Jaroslav Reznik has been part of Fedora longer than most people remember. This goes all the way back to Red Hat Linux 5, before Fedora was even known as Fedora. After a brief detour to another distro, he joined the KDE SIG days and went on to build a long career in Red Hat’s Program Management team. But it was the EU Cyber Resilience Act (CRA) that brought him back to the Fedora community.

The moment that changed everything? A scene at FUDCon North America in 2009 watching Fedora’s Program Manager command what looked like a sci-fi control room, scheduling Fedora 13. Jaroslav looked at that and thought: I want that job. Years later, he got it.
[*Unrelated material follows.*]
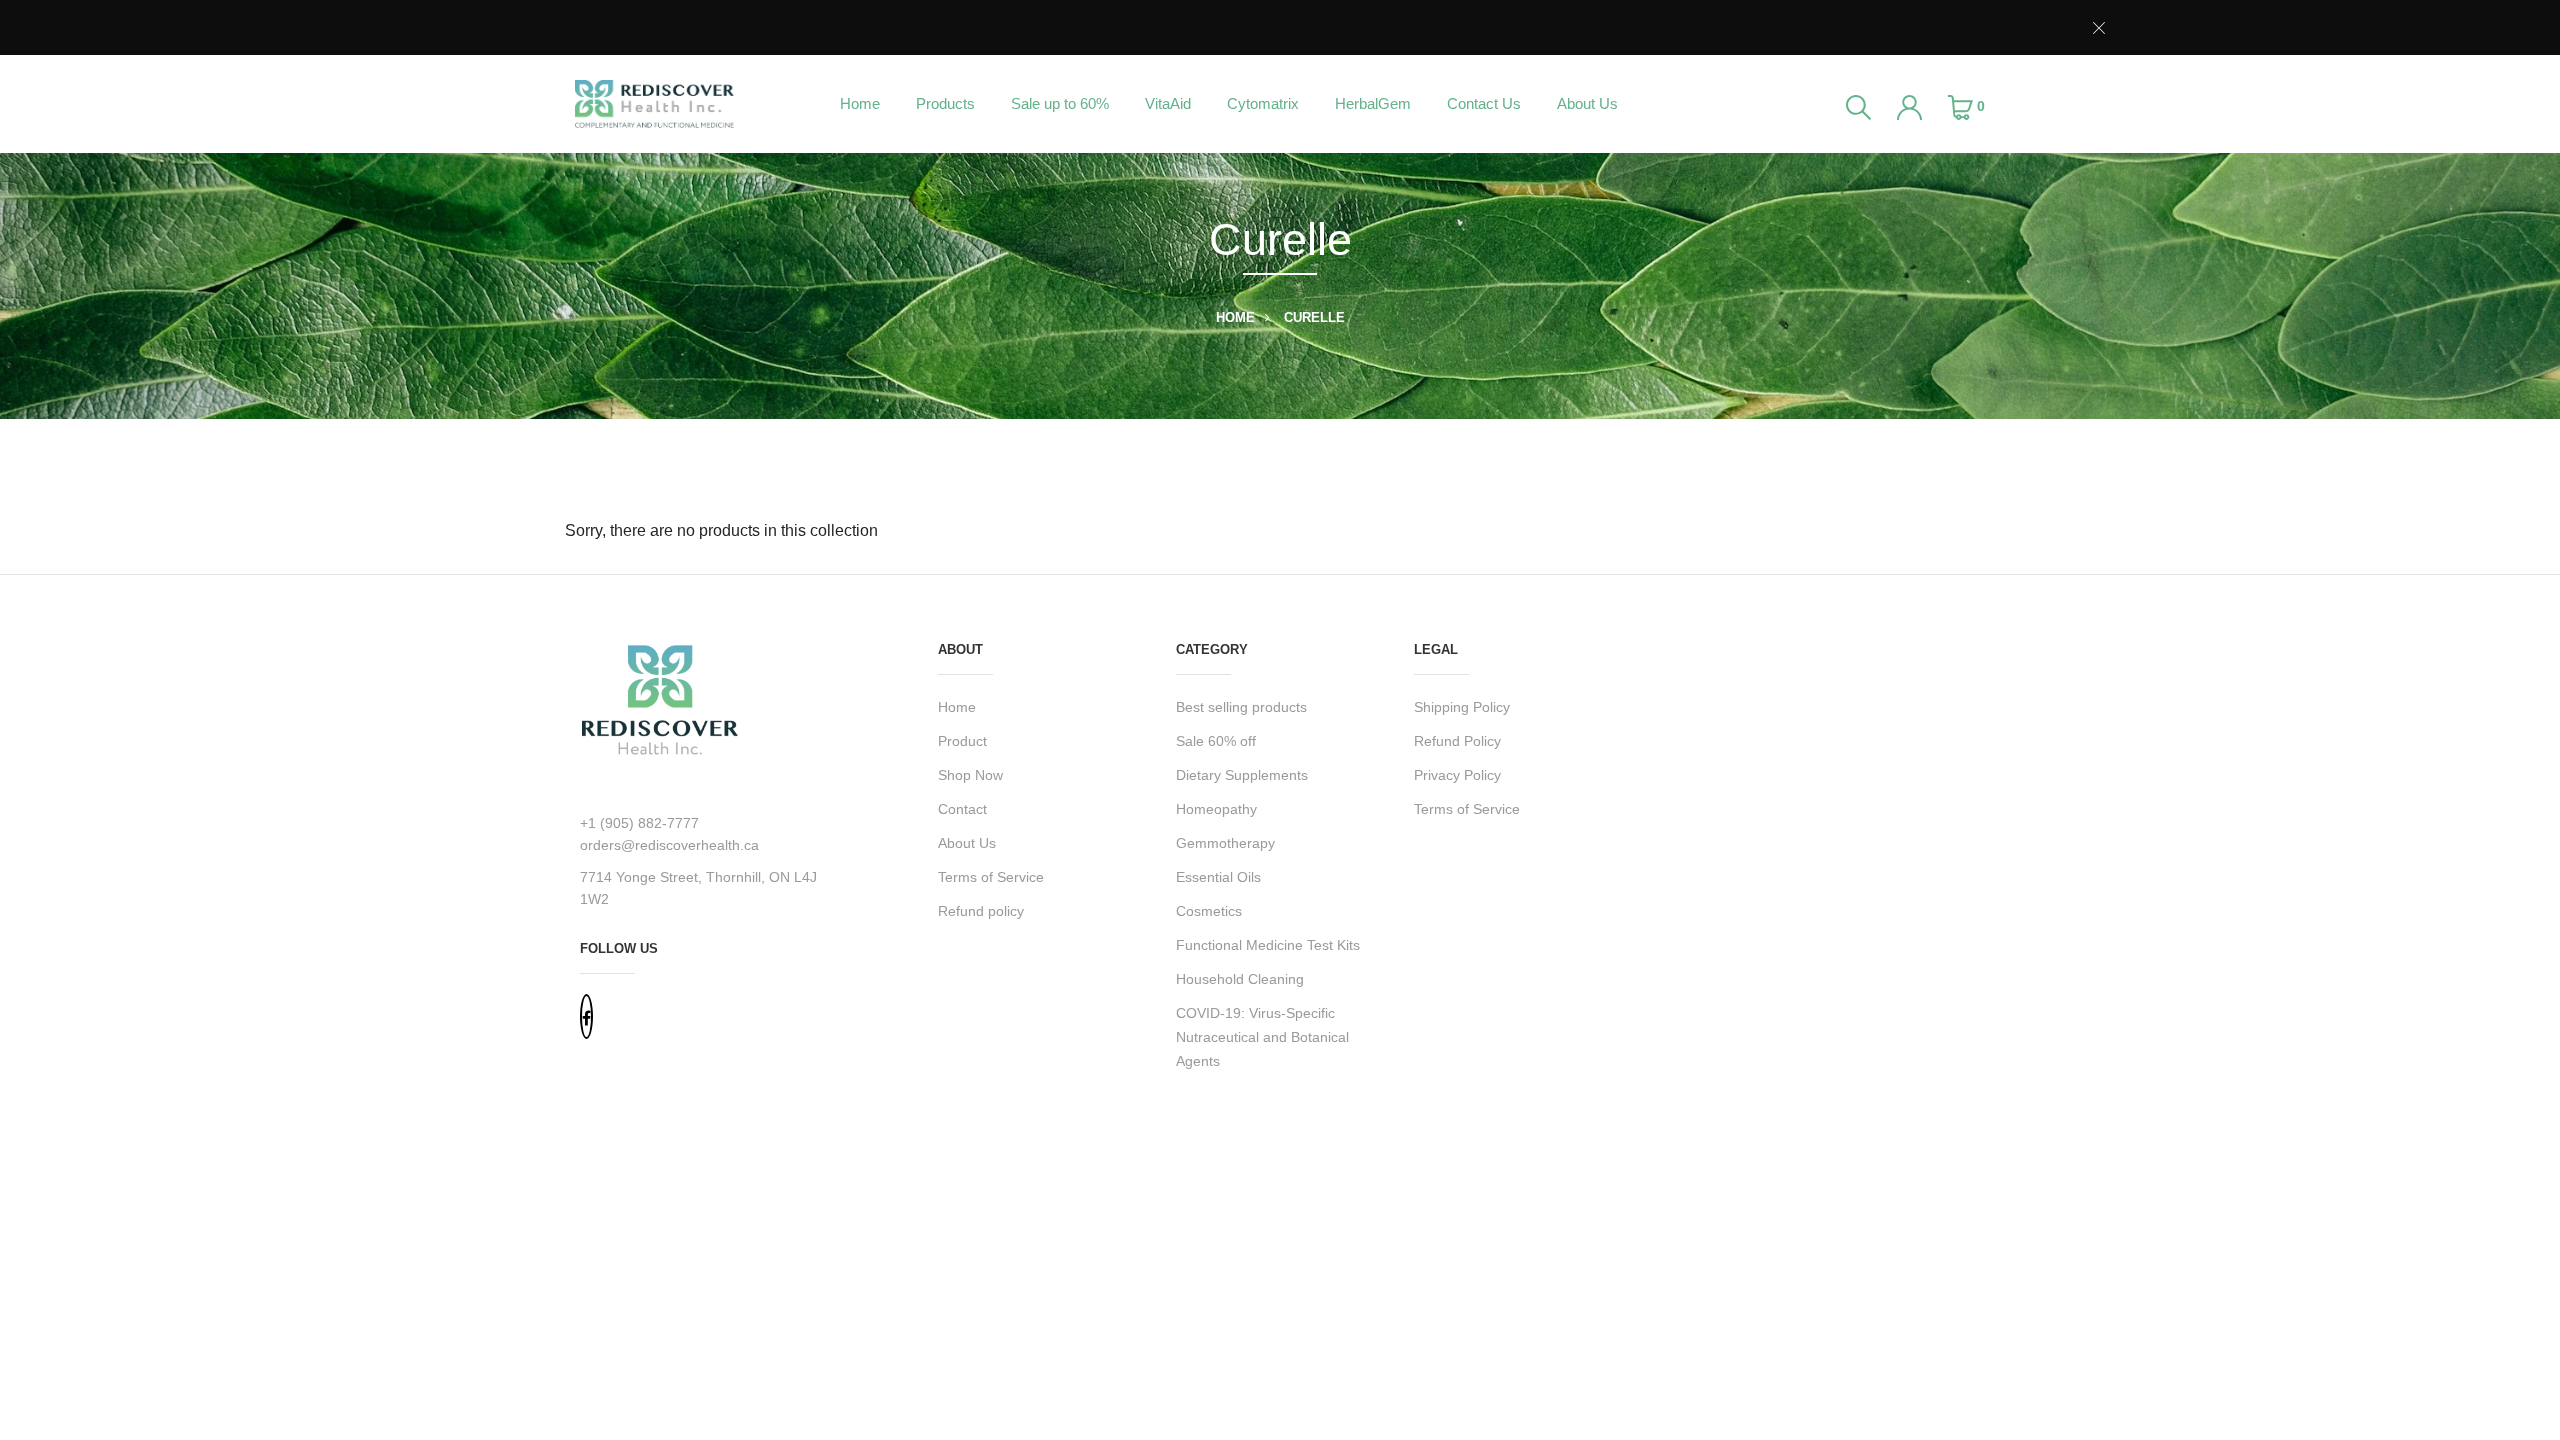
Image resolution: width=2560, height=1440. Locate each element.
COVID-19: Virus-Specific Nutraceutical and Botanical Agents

On the CRA, Jaroslav is clear and passionate. The regulation is the first to formally acknowledge the existence of open source software in legislation. Thanks to an enormous community effort, it’s actually open-source friendly. Non-commercialised community projects are fully exempt. For a project like Fedora, the concept of open-source stewards formally recognised in the regulation opens up a powerful new model for governance.